# Extracted material
[start]
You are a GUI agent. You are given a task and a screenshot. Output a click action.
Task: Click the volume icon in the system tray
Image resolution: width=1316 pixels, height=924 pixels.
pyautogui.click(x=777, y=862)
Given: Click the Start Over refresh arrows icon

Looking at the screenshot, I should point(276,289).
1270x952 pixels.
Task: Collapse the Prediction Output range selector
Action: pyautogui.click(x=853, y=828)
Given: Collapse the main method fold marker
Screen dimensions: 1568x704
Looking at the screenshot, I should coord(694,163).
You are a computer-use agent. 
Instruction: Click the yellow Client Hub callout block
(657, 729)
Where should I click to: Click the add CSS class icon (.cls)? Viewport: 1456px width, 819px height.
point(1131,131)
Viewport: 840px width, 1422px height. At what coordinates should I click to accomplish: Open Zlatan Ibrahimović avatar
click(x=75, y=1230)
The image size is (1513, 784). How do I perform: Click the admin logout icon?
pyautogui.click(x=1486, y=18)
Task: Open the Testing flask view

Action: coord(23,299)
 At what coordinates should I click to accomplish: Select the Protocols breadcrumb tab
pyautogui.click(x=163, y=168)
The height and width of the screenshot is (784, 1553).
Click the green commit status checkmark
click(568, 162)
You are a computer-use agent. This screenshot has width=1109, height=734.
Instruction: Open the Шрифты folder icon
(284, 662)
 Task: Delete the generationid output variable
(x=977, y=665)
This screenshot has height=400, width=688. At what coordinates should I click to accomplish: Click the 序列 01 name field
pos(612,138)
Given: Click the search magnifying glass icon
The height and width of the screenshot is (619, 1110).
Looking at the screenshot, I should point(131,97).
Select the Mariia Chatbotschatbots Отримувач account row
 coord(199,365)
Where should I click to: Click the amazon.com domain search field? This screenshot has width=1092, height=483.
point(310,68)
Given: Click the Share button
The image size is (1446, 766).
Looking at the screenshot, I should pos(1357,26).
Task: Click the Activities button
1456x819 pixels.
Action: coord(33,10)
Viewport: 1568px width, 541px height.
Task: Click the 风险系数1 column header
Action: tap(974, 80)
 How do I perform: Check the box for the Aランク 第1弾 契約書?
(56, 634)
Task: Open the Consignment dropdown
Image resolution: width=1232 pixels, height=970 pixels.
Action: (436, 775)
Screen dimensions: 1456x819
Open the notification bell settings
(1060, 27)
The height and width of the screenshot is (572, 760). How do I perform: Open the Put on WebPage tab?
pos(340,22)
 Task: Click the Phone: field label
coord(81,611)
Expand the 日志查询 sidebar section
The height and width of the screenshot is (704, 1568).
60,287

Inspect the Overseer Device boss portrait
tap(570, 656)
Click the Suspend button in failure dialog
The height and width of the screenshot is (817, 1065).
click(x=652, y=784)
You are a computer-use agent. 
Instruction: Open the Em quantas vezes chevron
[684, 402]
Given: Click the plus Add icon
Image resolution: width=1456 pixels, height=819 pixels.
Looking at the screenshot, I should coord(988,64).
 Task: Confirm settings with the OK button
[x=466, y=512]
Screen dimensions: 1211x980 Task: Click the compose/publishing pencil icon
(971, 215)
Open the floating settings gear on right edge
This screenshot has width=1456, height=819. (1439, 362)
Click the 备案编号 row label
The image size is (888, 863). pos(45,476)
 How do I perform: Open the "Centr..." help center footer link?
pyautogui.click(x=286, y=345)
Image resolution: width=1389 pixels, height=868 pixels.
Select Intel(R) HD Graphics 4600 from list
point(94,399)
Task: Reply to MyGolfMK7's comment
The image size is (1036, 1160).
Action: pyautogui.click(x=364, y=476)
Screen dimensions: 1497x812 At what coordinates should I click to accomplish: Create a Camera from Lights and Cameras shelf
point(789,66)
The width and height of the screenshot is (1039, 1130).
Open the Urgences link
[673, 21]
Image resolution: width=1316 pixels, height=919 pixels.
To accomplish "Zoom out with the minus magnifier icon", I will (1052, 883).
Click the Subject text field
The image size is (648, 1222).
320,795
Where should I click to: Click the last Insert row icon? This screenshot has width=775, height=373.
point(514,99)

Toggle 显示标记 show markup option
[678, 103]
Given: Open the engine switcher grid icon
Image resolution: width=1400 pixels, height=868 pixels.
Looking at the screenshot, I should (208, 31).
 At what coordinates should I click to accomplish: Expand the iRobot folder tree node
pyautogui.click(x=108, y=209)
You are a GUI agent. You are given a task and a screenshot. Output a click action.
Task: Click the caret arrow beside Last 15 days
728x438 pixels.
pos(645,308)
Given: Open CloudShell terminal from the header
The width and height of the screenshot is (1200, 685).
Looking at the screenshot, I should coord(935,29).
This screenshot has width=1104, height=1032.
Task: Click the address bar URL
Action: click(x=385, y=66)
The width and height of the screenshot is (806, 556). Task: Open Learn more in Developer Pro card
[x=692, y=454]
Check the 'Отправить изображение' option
[end]
# Task objective
Quote everything in the records from the line containing "Task: Open the Testing flask view" down to the line containing "Looking at the screenshot, I should pos(1357,26).", both of those lines included, word for word.

# Result of the exercise
Task: Open the Testing flask view

Action: coord(23,299)
 At what coordinates should I click to accomplish: Select the Protocols breadcrumb tab
pyautogui.click(x=163, y=168)
The height and width of the screenshot is (784, 1553).
Click the green commit status checkmark
click(568, 162)
You are a computer-use agent. This screenshot has width=1109, height=734.
Instruction: Open the Шрифты folder icon
(284, 662)
 Task: Delete the generationid output variable
(x=977, y=665)
This screenshot has height=400, width=688. At what coordinates should I click to accomplish: Click the 序列 01 name field
pos(612,138)
Given: Click the search magnifying glass icon
The height and width of the screenshot is (619, 1110).
Looking at the screenshot, I should point(131,97).
Select the Mariia Chatbotschatbots Отримувач account row
 coord(199,365)
Where should I click to: Click the amazon.com domain search field? This screenshot has width=1092, height=483.
point(310,68)
Given: Click the Share button
The image size is (1446, 766).
Looking at the screenshot, I should pos(1357,26).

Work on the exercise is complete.